By clicking “Accept”, you agree to the storing of cookies on your device to enhance site navigation, analyze site usage, and assist in our marketing efforts. View our Privacy Policy for more information.
Jul 8, 2024
More

Generate dummy data with Faker with Python

A guide on how to use Faker package in Python to populate a dummy dataset.

What is dummy data?

Dummy data is fictitious information that is generated or used to simulate real data in various contexts such as testing, development, and training. This type of data is designed to mimic the characteristics and structure of actual data, without containing any meaningful or sensitive information. Dummy data is commonly used to:

  1. Test Software: Ensure that applications function correctly under various conditions and inputs.
  2. Develop Systems: Facilitate the creation and debugging of programs by providing sample data for processing and manipulation.
  3. Train Algorithms: Serve as input for machine learning models during the development phase.
  4. Demonstrate Features: Illustrate the capabilities of software products without exposing real user data.

Why use dummy data?

Fictitious data is required for a variety of purposes. Whether for testing, anonymising sensitive data, or adding “noise” to a training dataset, it can be beneficial to have access to a fake dataset in the same shape as the real data. You may also need to generate dummy data for testing and operational purposes. That is, to test what you have developed and how your code reacts to different types of input.

However, finding the necessary data in a specific format we want can be difficult. So, where do you get dummy data for your own application? There is an elegant solution to this problem in the form of the Faker package. With Python, you can use the Faker package to generate data according to your data needs. Faker is an open source library designed to generate different types of synthetic data.

How to populate database with dummy data?

In this article, we’ll take a quick tour of Faker package in Python and how to use them to create a dummy dataset.

The Faker library in Python is a popular tool for generating fake data for a variety of uses, such as testing, development, and training machine learning models. It allows users to create dummy data that mimics real-world data in a flexible and customizable manner. Faker can generate data in various formats, including names, addresses, dates, text, and more.

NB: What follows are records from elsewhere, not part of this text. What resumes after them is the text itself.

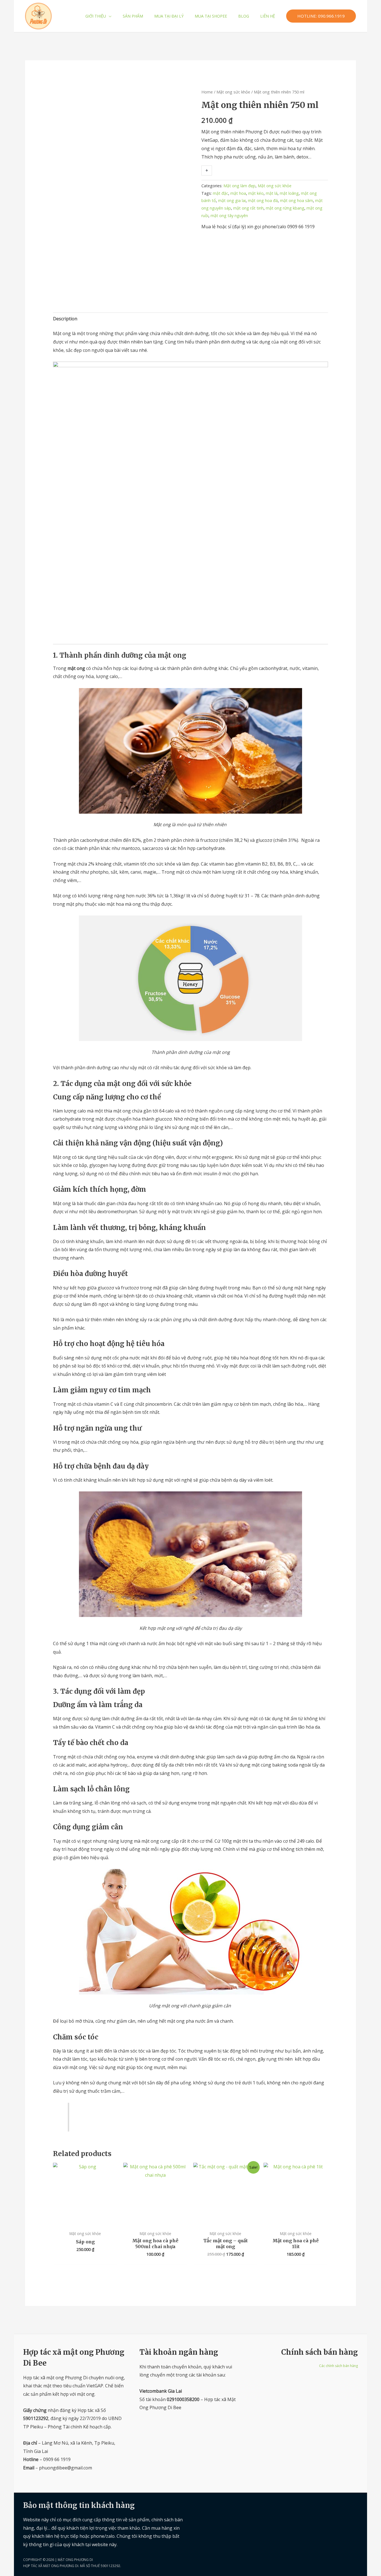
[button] (109, 16)
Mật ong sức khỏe (233, 92)
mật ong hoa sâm (296, 200)
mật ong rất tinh (248, 208)
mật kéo (256, 193)
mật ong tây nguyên (229, 215)
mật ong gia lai (232, 200)
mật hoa (238, 193)
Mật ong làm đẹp (239, 185)
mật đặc (220, 193)
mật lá (272, 193)
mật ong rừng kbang (285, 208)
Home (207, 92)
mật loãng (289, 193)
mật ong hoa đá (263, 200)
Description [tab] (65, 319)
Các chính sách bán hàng (338, 2365)
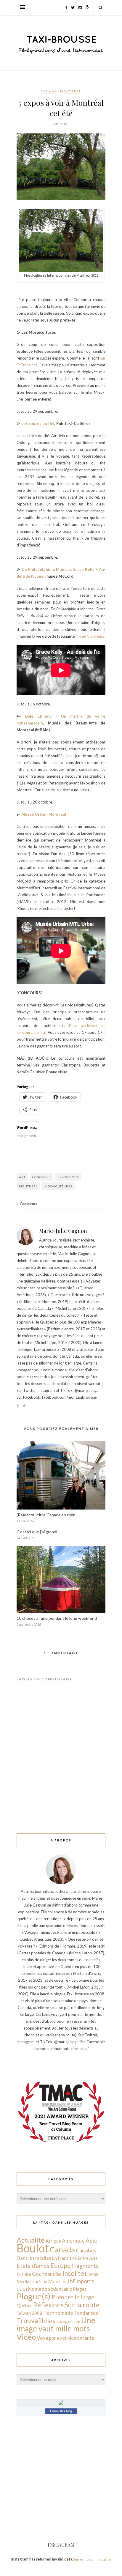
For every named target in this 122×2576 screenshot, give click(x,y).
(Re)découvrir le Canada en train (46, 1514)
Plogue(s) (34, 2296)
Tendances (86, 2313)
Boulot (33, 2248)
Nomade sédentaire (50, 2289)
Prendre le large (73, 2297)
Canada (49, 91)
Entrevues (88, 2258)
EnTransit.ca (64, 2258)
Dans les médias (34, 2258)
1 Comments (27, 1203)
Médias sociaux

Key features of the Faker library include:

  1. Versatile Data Generation: Faker can generate a wide range of data types, including names, addresses, phone numbers, email addresses, job titles, company names, lorem ipsum text, dates, times, and even complex data structures.
  2. Localization: Faker supports multiple locales, allowing the generation of data that is specific to different countries and regions. This includes localized names, addresses, and other culturally relevant data.
  3. Customization: Users can customize the data generation process by creating their own providers or modifying existing ones to fit specific needs.
  4. Ease of Use: Faker is designed to be simple to use, with an intuitive API that makes it easy to generate data with just a few lines of code.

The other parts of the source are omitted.